Periodo dedicato alle vacanze

Sull’immaginario mediatico hanno giocato, evidentemente, altri fattori. Il fatto che la catastrofe abbia colpito, proprio in un periodo dedicato alle vacanze, un certo numero di “paradisi” tropicali, mete consuete del turismo occidentale di élite e di mezza élite, coinvolgendo un certo numero di visitatori occidentali, sorpresi dallo tsunami sulle spiagge, nei bungalow e all’ombra delle palme, non deve essere stato indifferente all’impatto emotivo che hanno avuto, qui da noi, le notizie da Ceylon, dalla Thailandia, dal Myanmar e dalle Maldive.
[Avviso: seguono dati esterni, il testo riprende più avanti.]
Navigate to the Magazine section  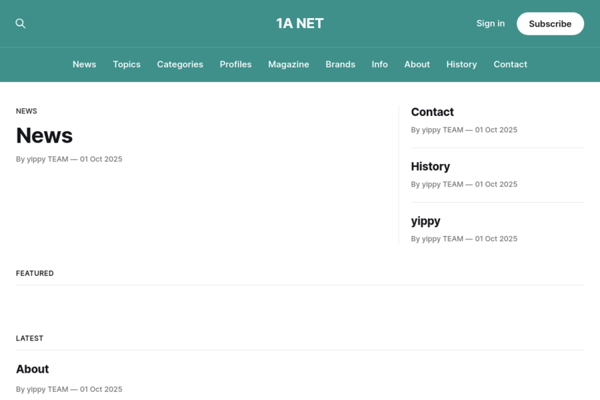(x=288, y=64)
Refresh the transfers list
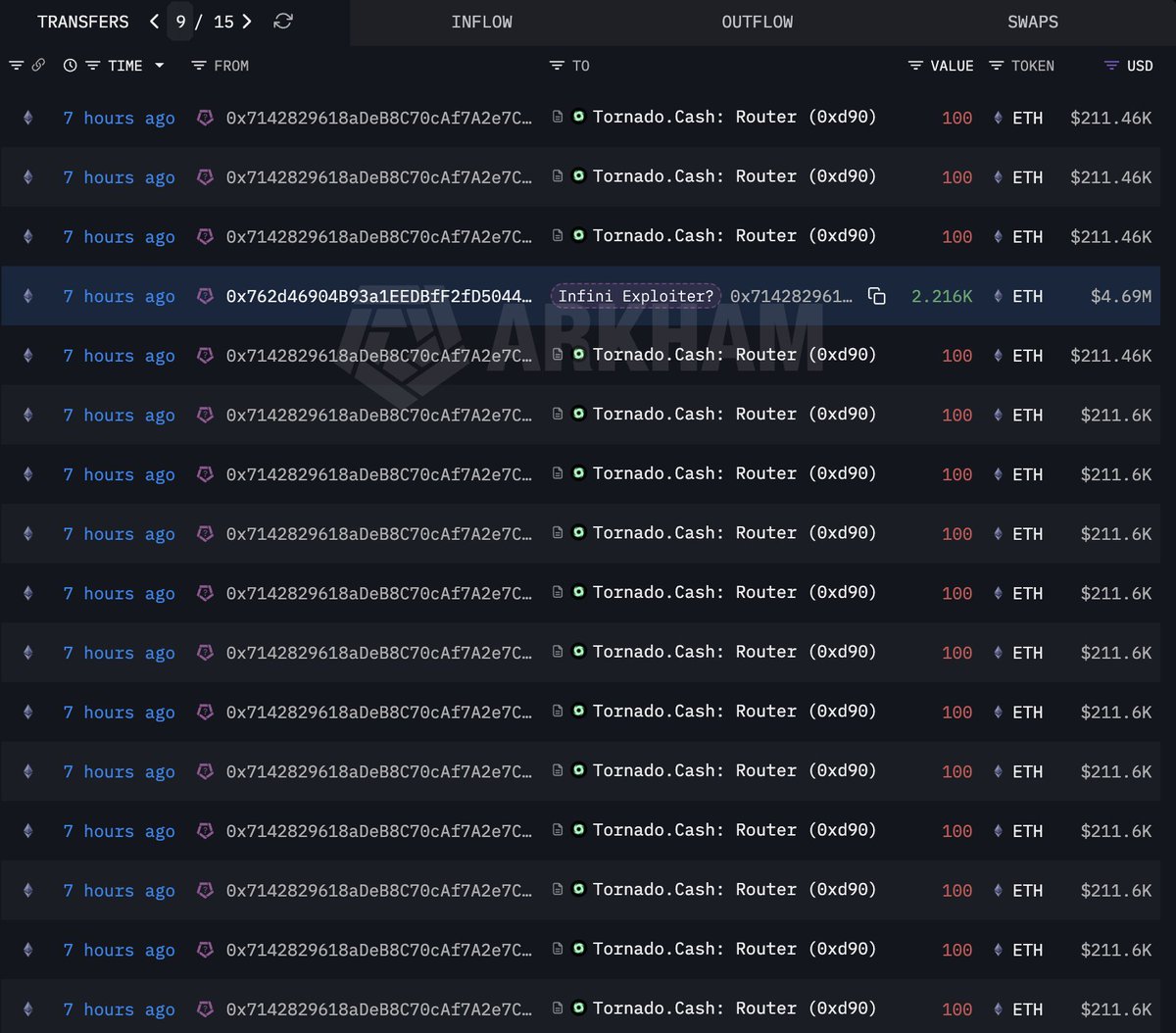Viewport: 1176px width, 1033px height. (x=283, y=22)
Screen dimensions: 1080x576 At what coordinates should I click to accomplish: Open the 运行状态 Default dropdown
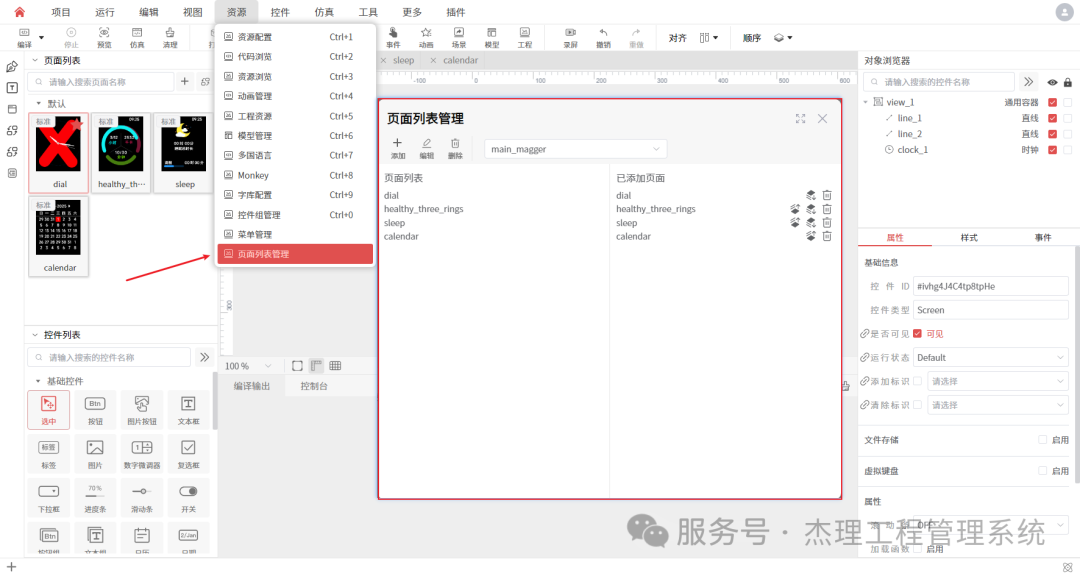pyautogui.click(x=990, y=357)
Nessuno, di fatto, si è preoccupato di quanto poteva essere successo in Somalia. Ma forse la considerazione, pur parzialmente fondata, è un po’ ingiusta e non del tutto esaustiva. Dopo tutto, anche gli ascoltatori medi dei telegiornali europei, se nessuno glielo impedisce, sono perfettamente in grado di ragionare e tutti abbiamo potuto estrapolare qualcosa dagli approssimativi reportage che ci giungevano da quei paesi.
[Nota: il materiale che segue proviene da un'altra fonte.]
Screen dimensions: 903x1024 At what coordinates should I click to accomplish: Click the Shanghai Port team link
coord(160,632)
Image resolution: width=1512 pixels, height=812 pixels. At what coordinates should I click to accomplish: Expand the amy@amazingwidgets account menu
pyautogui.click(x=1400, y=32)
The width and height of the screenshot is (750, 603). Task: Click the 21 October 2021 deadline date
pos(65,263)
Il fatto che la stessa disgrazia abbia colpito nel medesimo istante turisti e pescatori, indigeni di isole ancora primitive ed esercenti e animatori di locali alla moda, devastando con apparente indifferenza un gruppo di paesi abbastanza differenziati dal punto di vista socioeconomico, meritava certamente di essere percepito. Il destino non fa sconti a nessuno e la Moira può annullare in un attimo tutte le distinzioni, mettendo allo stesso livello le tribù ferme all’età della pietra, le “piccole tigri” del nuovo capitalismo asiatico e – naturalmente – i visitatori del Primo Mondo. Proprio perché la catastrofe, in parte, ci riguardava, anche noi occidentali abbiamo riscoperto, per un momento, il senso della nostra umana precarietà di fronte alle forze scatenate della Natura.
Anche questa, però, è una scoperta, se non proprio banale, di non altissima lega. Che la natura sia, nel suo complesso, indifferente alla sorte dei singoli, delle comunità, persino delle specie viventi, che possono, in qualsiasi momento, venir spazzate via con terrificante equanimità, è un concetto ben noto, se non forse all’esperienza quotidiana (che pure molto potrebbe insegnare in proposito), alla nostra cultura.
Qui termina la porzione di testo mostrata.